築17年が経過し、空室の目立ち始めた賃貸集合住宅に対して、リノベーションによる再活性化の提案を行った。 計画地はJR武蔵野線・東川口駅から徒歩3分という好立地にあるが、空室率の高さが問題となっていた。
住戸の間取りは、いわゆる典型的な3DKおよび2DKタイプで、襖や可動間仕切りではなく、鉄筋コンクリートの躯体によって空間が構成されているため、圧迫感があり、個々の部屋が狭く感じられていた。
リノベーションの方向性を定めるにあたり、当初はターゲットとする賃貸層が明確ではなかったことから、レイアウトの検討にはやや時間を要した。 しかし、いくつかの使用ケースを想定しながらデザインを進めた結果、両タイプ共に基本構成を大胆にワンルームへと変更。SOHOや多目的な利用が可能な空間とすることで、住まい方の自由度を高めている。
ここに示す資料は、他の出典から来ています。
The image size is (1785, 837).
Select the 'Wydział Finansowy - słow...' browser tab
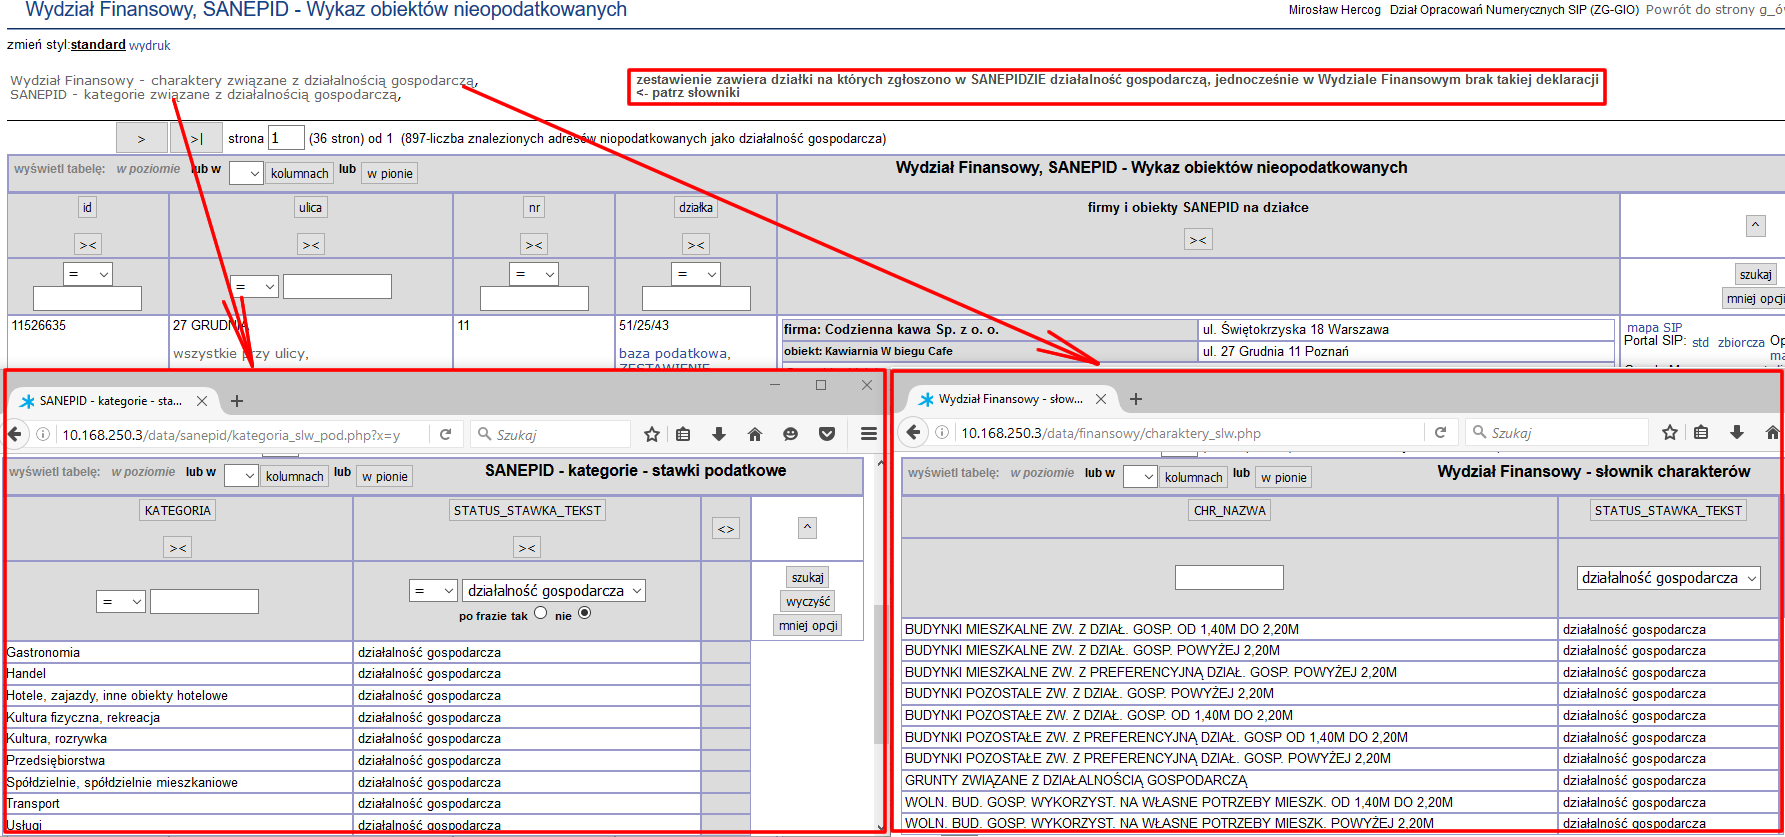1010,399
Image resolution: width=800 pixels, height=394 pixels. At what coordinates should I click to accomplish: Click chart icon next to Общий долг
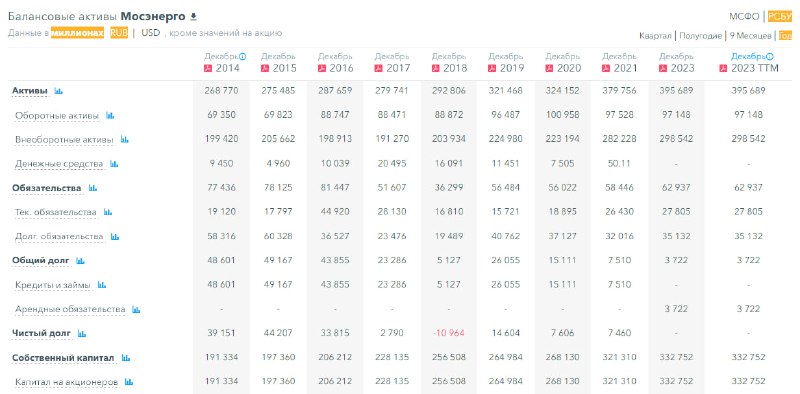[80, 260]

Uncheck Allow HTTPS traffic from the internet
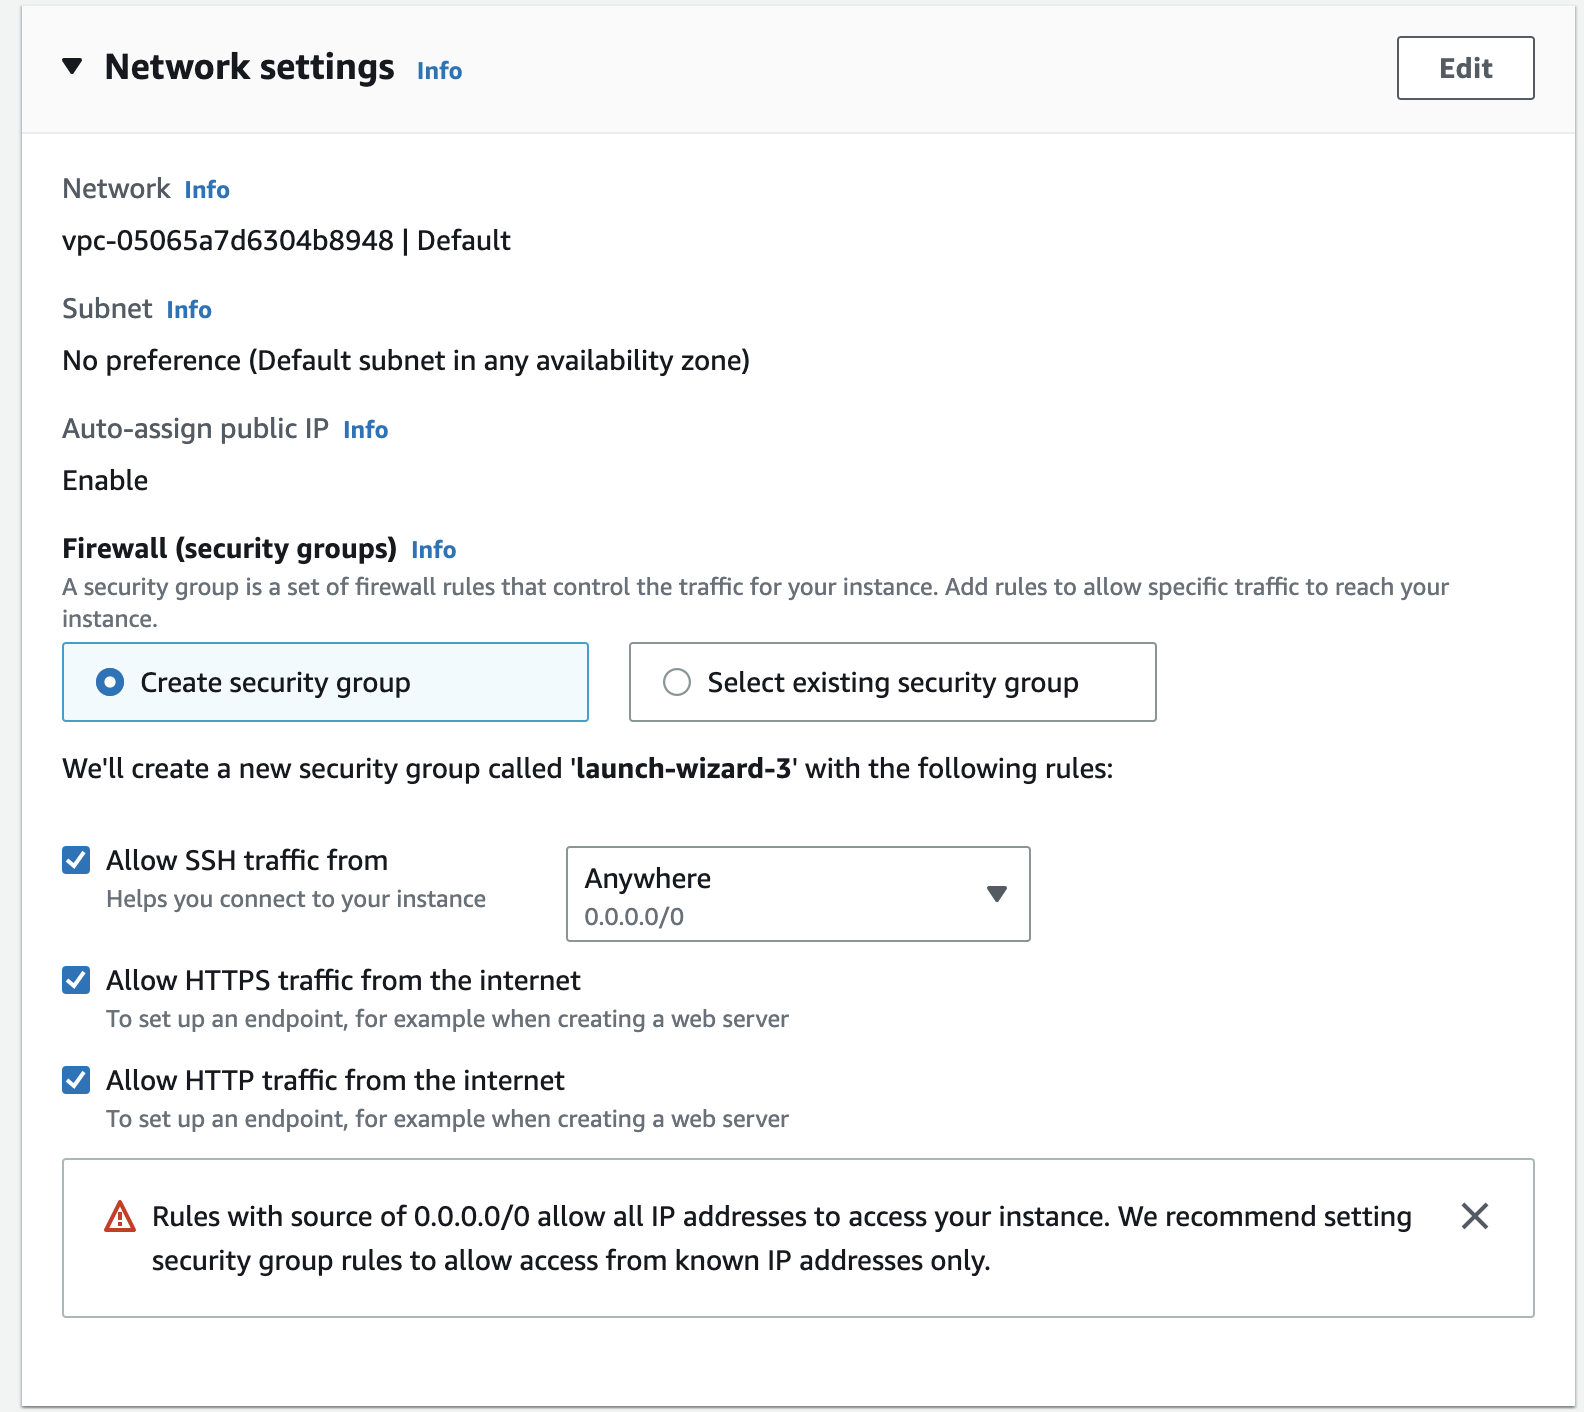[x=76, y=980]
また、本計画では住居としてだけでなく、小規模オフィスとしての利用も視野に入れ、仕上げ材の選定にも配慮を重ねた。 たとえば、土足利用に耐える木質系の耐久性の高いフローリングを採用し、壁面にはピンナップ等の貼付けがしやすい仕様を施すなど、不特定な使い方に柔軟に対応できる構成としている。